_GOAL_. Please retype each of the following items exactly.

** Start LISTING **

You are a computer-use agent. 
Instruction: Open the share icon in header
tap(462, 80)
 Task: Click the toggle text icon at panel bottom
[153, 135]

** End LISTING **

_WRITTEN ANSWER_.
You are a computer-use agent. 
Instruction: Open the share icon in header
tap(462, 80)
 Task: Click the toggle text icon at panel bottom
[153, 135]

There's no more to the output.